-- Data for review follows --

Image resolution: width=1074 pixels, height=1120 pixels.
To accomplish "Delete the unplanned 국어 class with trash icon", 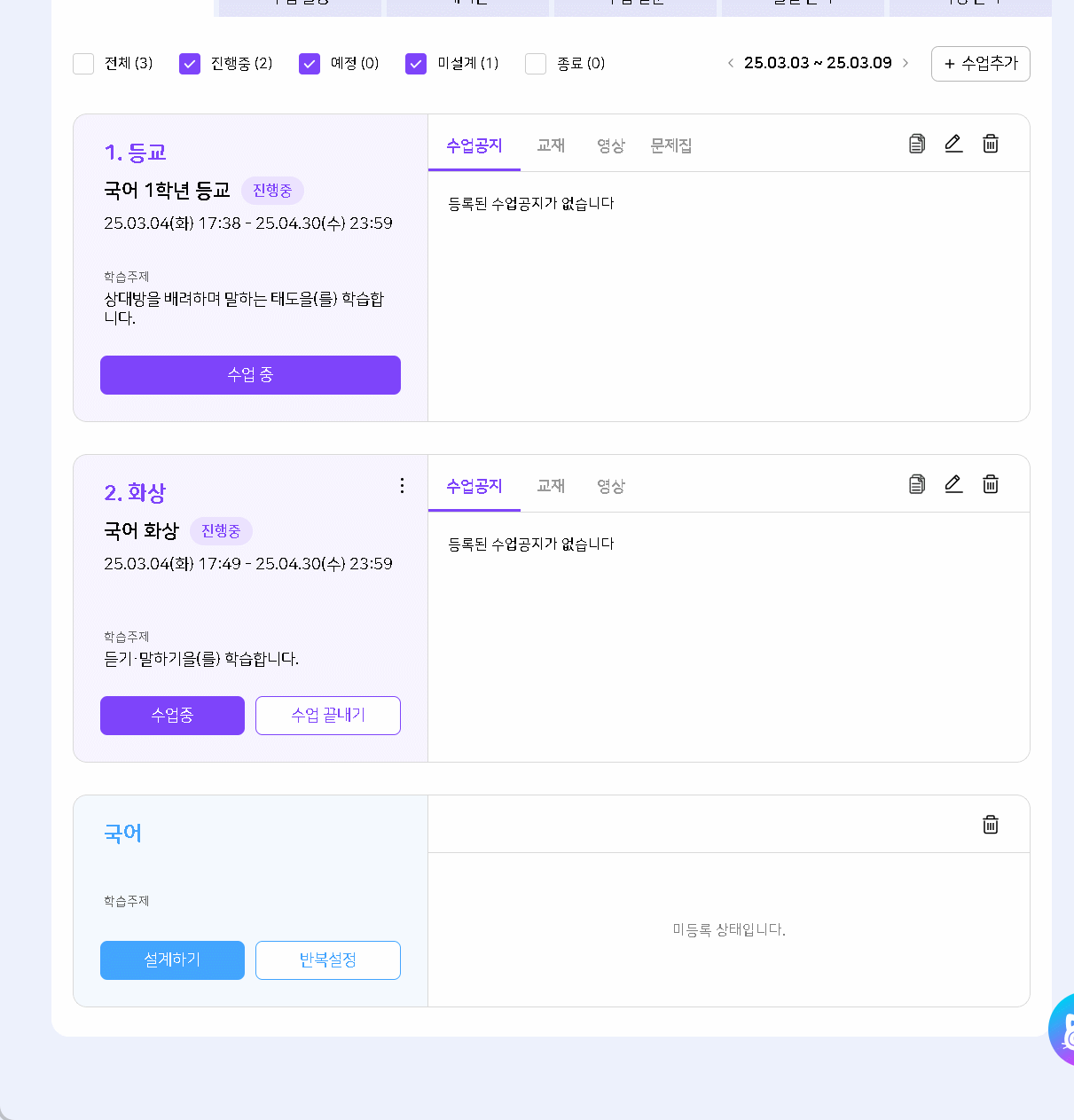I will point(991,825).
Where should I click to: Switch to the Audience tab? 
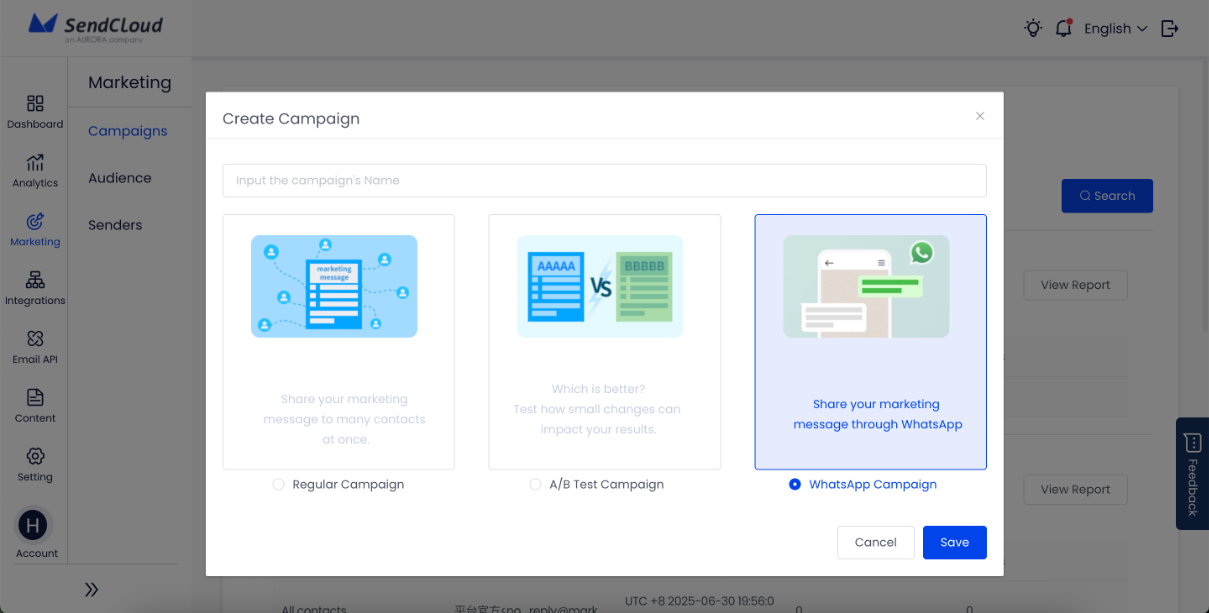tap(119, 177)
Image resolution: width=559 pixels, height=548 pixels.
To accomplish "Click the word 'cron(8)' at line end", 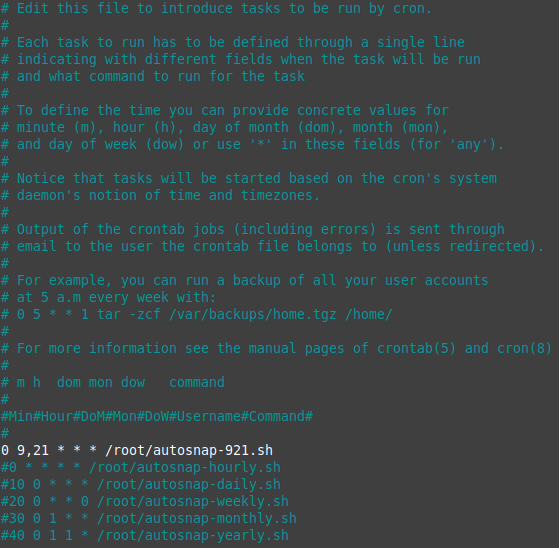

-- Data for review concluded --
-- Data for review follows --

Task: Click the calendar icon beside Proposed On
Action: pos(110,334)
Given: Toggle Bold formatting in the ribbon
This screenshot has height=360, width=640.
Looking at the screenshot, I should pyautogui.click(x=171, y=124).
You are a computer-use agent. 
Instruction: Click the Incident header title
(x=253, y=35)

-- Data for review concluded --
-- Data for review follows --

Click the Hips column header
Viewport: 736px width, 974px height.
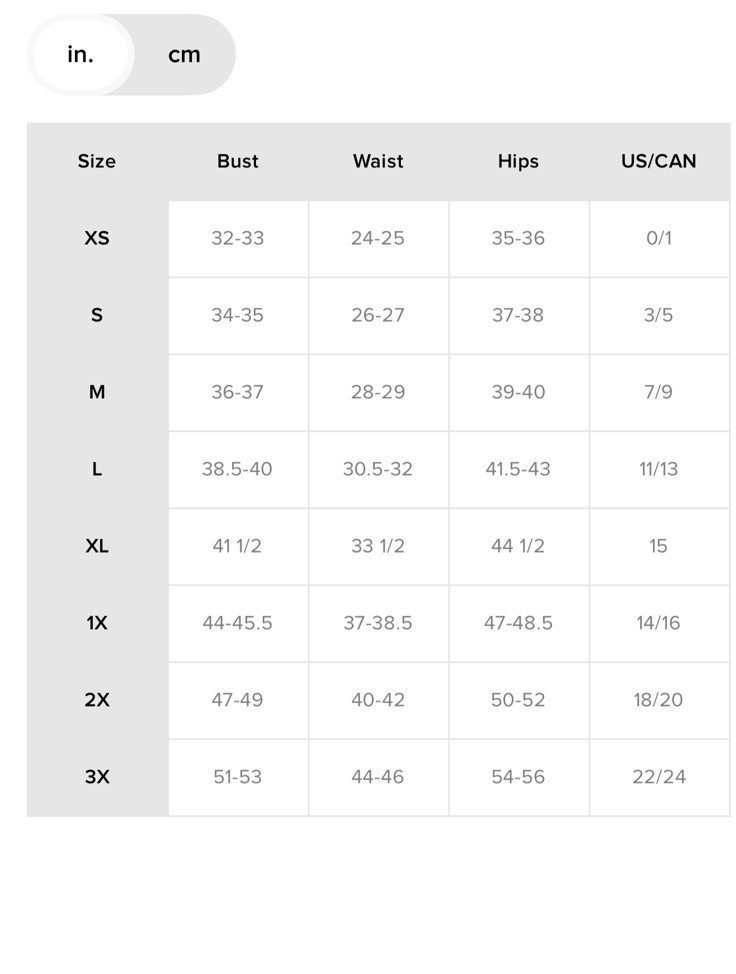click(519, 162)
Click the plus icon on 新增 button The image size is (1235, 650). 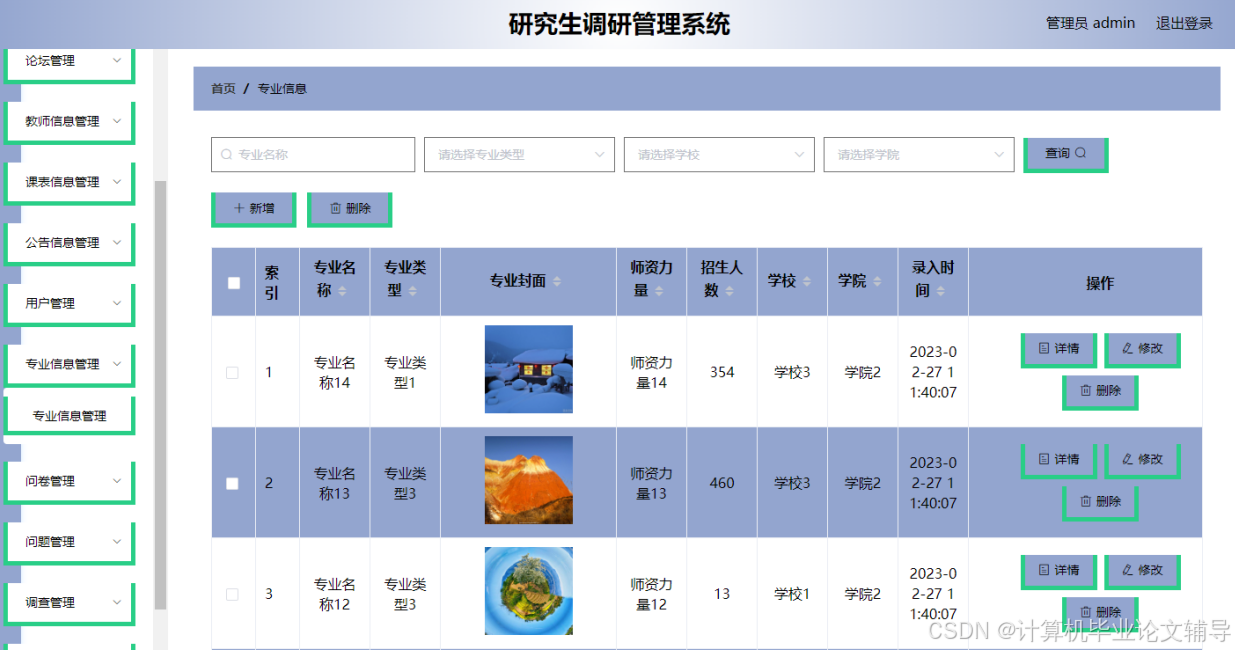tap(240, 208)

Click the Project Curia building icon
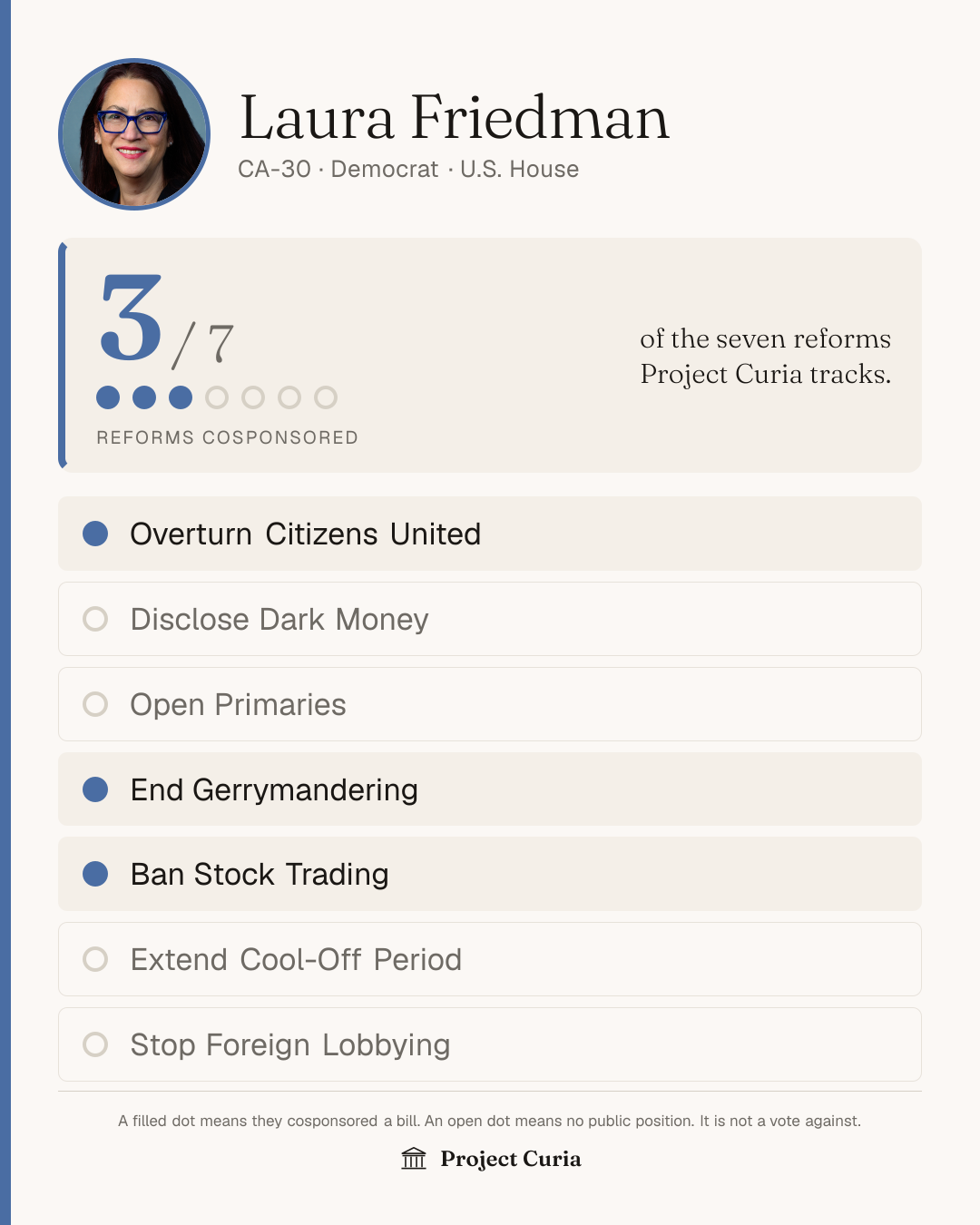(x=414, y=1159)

-- Data for review concluded --

Identify each line in the records above that contains the word "pixels", and copy it out in full.

Image resolution: width=1074 pixels, height=1120 pixels.
Image resolution: width=559 pixels, height=548 pixels.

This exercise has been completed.